ASSIGNMENT: An unaltered copy of every line below is the expected output.

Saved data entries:
________________________________________

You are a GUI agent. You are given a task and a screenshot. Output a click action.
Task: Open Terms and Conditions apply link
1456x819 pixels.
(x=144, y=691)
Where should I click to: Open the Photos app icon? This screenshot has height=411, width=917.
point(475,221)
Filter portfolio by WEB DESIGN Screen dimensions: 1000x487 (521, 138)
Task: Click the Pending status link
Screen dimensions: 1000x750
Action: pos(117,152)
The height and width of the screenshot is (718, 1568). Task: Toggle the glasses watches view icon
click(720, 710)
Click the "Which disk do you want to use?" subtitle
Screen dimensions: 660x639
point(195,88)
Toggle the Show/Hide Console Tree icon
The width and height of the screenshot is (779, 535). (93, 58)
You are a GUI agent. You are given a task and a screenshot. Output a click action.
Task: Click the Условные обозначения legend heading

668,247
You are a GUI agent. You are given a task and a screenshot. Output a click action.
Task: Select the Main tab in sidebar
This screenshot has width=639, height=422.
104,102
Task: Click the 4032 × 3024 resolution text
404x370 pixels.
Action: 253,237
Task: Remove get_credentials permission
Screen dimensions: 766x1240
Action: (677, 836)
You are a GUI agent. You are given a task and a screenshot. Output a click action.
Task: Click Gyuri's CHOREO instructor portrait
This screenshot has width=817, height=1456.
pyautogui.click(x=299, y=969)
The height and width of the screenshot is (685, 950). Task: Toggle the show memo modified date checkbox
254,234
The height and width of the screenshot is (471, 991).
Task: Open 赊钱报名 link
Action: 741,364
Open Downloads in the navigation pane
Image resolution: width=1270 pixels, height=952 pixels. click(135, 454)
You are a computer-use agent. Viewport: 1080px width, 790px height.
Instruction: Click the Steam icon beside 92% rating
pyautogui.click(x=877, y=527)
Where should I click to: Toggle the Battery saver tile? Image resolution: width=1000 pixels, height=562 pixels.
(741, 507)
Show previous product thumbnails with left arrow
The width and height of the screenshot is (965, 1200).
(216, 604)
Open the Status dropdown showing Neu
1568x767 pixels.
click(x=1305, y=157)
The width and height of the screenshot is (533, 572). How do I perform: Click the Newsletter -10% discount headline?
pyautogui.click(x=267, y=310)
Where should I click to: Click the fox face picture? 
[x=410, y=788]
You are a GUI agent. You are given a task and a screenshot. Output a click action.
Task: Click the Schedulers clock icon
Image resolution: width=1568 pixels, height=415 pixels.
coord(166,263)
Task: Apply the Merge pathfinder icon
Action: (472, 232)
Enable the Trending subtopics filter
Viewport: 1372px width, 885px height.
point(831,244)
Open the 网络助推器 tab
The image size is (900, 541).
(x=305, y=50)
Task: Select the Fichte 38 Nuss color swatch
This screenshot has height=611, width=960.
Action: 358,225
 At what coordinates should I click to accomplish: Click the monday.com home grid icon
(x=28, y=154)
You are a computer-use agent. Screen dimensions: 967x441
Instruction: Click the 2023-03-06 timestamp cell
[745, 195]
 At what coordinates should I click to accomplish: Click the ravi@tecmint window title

________________________________________

PROBLEM SOLUTION:
You are a GUI agent. You are given a task and a screenshot. Output a click action.
Task: Open Terms and Conditions apply link
1456x819 pixels.
(x=144, y=691)
Where should I click to: Open the Photos app icon? This screenshot has height=411, width=917.
point(475,221)
Filter portfolio by WEB DESIGN Screen dimensions: 1000x487 (521, 138)
Task: Click the Pending status link
Screen dimensions: 1000x750
Action: pos(117,152)
The height and width of the screenshot is (718, 1568). Task: Toggle the glasses watches view icon
click(720, 710)
Click the "Which disk do you want to use?" subtitle
Screen dimensions: 660x639
point(195,88)
Toggle the Show/Hide Console Tree icon
The width and height of the screenshot is (779, 535). (93, 58)
You are a GUI agent. You are given a task and a screenshot. Output a click action.
Task: Click the Условные обозначения legend heading

668,247
You are a GUI agent. You are given a task and a screenshot. Output a click action.
Task: Select the Main tab in sidebar
This screenshot has width=639, height=422.
104,102
Task: Click the 4032 × 3024 resolution text
404x370 pixels.
Action: 253,237
Task: Remove get_credentials permission
Screen dimensions: 766x1240
Action: (677, 836)
You are a GUI agent. You are given a task and a screenshot. Output a click action.
Task: Click Gyuri's CHOREO instructor portrait
This screenshot has width=817, height=1456.
pyautogui.click(x=299, y=969)
The height and width of the screenshot is (685, 950). Task: Toggle the show memo modified date checkbox
254,234
The height and width of the screenshot is (471, 991).
Task: Open 赊钱报名 link
Action: 741,364
Open Downloads in the navigation pane
Image resolution: width=1270 pixels, height=952 pixels. click(135, 454)
You are a computer-use agent. Viewport: 1080px width, 790px height.
Instruction: Click the Steam icon beside 92% rating
pyautogui.click(x=877, y=527)
Where should I click to: Toggle the Battery saver tile? Image resolution: width=1000 pixels, height=562 pixels.
(741, 507)
Show previous product thumbnails with left arrow
The width and height of the screenshot is (965, 1200).
(216, 604)
Open the Status dropdown showing Neu
1568x767 pixels.
click(x=1305, y=157)
The width and height of the screenshot is (533, 572). How do I perform: Click the Newsletter -10% discount headline?
pyautogui.click(x=267, y=310)
Where should I click to: Click the fox face picture? 
[x=410, y=788]
You are a GUI agent. You are given a task and a screenshot. Output a click action.
Task: Click the Schedulers clock icon
Image resolution: width=1568 pixels, height=415 pixels.
coord(166,263)
Task: Apply the Merge pathfinder icon
Action: (472, 232)
Enable the Trending subtopics filter
Viewport: 1372px width, 885px height.
point(831,244)
Open the 网络助推器 tab
The image size is (900, 541).
(x=305, y=50)
Task: Select the Fichte 38 Nuss color swatch
This screenshot has height=611, width=960.
Action: 358,225
 At what coordinates should I click to accomplish: Click the monday.com home grid icon
(x=28, y=154)
You are a computer-use agent. Screen dimensions: 967x441
Instruction: Click the 2023-03-06 timestamp cell
[745, 195]
 At what coordinates should I click to accomplish: Click the ravi@tecmint window title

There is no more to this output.